Hawkwood’s Sword
1368. Fourteenth-century Europe is shattered by plague, and old principalities are fracturing. Spain, France, England are preparing for war. In Italy, the Pope and the Visconti princes are battling for supremacy. This is the age of the condottieri, professional military leaders, like Sir John Hawkswood, who sell their services to the highest bidder. Sir William Gold, once a follower of Hawkswood, is now working freelance, hoping for fame and fortune. He tells his story to Chaucer, who was in France at the time.
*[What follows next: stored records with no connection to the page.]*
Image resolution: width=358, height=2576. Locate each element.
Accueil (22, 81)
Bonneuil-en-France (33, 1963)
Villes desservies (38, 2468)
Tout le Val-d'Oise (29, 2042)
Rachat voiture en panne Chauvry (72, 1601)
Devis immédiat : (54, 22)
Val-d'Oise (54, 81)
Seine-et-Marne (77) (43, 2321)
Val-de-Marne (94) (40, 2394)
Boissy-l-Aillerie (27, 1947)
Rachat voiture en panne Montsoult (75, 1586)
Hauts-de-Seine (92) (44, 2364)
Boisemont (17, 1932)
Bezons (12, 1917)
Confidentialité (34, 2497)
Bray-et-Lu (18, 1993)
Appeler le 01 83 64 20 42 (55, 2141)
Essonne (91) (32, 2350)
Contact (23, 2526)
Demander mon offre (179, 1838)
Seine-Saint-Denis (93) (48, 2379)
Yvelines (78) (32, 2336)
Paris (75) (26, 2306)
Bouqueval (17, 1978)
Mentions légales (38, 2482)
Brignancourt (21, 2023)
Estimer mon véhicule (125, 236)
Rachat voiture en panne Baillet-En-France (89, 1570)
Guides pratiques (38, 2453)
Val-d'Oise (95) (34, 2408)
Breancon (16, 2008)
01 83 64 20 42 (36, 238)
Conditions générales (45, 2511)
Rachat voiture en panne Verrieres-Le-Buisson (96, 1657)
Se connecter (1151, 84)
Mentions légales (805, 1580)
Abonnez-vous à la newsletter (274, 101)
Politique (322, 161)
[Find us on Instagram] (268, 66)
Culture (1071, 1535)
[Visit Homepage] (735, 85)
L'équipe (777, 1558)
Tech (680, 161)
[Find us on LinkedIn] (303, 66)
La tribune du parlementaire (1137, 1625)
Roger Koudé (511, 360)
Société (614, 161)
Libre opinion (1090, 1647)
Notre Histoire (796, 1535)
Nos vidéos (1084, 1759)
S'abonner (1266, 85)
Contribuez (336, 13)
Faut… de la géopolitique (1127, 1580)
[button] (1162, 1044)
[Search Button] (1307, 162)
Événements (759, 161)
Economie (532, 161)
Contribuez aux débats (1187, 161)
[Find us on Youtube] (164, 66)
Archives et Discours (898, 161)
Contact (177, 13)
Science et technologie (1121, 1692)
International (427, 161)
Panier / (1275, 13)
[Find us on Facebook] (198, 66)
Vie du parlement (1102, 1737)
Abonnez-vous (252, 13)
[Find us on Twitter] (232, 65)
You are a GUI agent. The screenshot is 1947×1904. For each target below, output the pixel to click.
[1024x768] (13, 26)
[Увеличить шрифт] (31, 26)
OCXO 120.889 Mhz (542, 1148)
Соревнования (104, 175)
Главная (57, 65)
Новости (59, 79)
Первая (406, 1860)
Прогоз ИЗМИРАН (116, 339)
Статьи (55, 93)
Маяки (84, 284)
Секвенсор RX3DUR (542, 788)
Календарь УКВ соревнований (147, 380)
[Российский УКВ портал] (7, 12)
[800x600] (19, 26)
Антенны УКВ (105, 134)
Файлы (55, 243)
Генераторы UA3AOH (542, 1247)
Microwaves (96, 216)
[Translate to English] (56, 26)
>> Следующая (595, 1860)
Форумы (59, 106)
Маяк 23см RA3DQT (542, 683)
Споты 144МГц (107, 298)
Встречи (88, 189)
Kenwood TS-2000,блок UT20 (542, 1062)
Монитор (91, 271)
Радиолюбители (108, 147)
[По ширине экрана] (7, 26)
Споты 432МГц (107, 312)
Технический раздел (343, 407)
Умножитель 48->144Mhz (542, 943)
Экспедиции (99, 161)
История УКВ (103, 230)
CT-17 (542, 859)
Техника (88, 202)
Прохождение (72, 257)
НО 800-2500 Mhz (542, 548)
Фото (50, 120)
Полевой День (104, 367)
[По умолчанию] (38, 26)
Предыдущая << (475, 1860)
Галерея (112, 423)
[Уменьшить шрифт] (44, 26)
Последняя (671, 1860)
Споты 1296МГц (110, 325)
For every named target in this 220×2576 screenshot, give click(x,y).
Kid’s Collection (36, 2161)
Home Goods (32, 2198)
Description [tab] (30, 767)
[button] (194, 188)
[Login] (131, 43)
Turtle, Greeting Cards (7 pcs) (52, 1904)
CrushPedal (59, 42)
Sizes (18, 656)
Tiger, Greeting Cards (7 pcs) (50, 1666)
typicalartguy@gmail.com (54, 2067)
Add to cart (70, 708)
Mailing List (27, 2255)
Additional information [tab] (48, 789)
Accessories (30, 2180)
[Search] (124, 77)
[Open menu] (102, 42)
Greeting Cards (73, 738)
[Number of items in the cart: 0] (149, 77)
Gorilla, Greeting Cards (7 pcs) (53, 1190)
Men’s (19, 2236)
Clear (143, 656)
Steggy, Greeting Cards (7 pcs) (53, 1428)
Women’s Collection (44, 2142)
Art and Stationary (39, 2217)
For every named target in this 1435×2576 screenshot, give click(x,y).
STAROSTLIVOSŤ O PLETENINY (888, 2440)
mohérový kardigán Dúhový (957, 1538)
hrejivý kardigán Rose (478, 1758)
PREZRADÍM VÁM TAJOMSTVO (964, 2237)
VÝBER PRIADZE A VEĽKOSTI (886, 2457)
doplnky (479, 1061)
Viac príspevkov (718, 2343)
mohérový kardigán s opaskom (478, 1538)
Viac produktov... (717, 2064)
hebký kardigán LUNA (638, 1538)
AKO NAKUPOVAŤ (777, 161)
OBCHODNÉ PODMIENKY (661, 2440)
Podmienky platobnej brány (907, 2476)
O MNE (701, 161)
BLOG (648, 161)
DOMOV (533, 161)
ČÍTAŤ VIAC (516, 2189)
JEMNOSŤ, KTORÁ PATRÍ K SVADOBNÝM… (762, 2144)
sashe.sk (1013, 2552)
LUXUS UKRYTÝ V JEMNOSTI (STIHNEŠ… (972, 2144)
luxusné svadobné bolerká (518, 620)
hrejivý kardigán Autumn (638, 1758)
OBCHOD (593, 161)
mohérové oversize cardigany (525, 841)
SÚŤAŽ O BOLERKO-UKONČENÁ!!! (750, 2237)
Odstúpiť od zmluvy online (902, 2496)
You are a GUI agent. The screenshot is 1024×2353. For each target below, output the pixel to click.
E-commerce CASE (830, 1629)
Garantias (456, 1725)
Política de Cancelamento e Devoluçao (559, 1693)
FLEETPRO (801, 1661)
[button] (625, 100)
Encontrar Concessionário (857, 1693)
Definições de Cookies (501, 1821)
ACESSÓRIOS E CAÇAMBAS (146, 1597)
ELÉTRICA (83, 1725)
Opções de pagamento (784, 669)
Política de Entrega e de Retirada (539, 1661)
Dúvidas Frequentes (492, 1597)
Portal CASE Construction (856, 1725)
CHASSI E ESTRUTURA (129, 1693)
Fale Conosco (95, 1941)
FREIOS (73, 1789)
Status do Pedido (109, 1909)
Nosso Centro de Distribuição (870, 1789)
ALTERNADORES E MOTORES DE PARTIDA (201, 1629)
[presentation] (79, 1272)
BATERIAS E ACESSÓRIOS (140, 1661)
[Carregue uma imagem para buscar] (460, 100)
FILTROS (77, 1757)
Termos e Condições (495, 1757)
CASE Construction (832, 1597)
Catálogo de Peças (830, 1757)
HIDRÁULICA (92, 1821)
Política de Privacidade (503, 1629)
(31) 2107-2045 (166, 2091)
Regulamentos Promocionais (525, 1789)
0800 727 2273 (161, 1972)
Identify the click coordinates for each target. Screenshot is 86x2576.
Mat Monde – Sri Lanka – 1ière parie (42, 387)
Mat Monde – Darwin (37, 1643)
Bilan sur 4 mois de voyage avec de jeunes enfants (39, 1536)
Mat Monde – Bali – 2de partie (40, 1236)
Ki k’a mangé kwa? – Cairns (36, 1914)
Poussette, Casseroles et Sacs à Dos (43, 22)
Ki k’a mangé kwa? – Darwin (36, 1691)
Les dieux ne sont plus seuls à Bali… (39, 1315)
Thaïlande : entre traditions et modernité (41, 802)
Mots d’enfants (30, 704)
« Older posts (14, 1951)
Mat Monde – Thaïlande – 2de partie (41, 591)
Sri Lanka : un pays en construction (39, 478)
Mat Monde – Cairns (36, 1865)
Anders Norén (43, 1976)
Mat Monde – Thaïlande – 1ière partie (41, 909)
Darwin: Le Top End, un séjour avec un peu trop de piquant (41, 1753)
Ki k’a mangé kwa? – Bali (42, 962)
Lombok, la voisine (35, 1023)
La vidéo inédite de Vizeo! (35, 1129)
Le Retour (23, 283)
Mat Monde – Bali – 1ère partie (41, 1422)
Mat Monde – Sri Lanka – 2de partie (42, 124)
Hawkswood’s Sword is the fifth in Cameron’s Chivalry series, and I must be honest and say that for the first three chapters I floundered. I hadn’t a clue what was going on, and there were far too many characters. I nearly stopped reading. What it really needs is a ‘The Story so Far’ preface which includes bits of necessary history, or, possibly a cast list, telling the reader who is who.
Fortunately, I read on, and the fog lifted; I gradually realized that I knew what was happening and then, the characters came to life. Furthermore, I really enjoyed the fact that, unlike most books of this genre (men fighting), there are real women who have genuinely important roles and whose characters aren’t just there for sex or bit parts. The female characters are ordinary women of a certain age—often attached to the church in some way (no bimbos here)—and they knew how to get things done.
The result, for me, was that the book suddenly became fully 3-D and in colour; rather than being a male-only fantasy story, full of bulging muscles, violence, and blood. I’ve read and reviewed a number of Cameron’s historical novels, and Hawkswood’s Sword strikes me as being a new development in his writing—and I like it.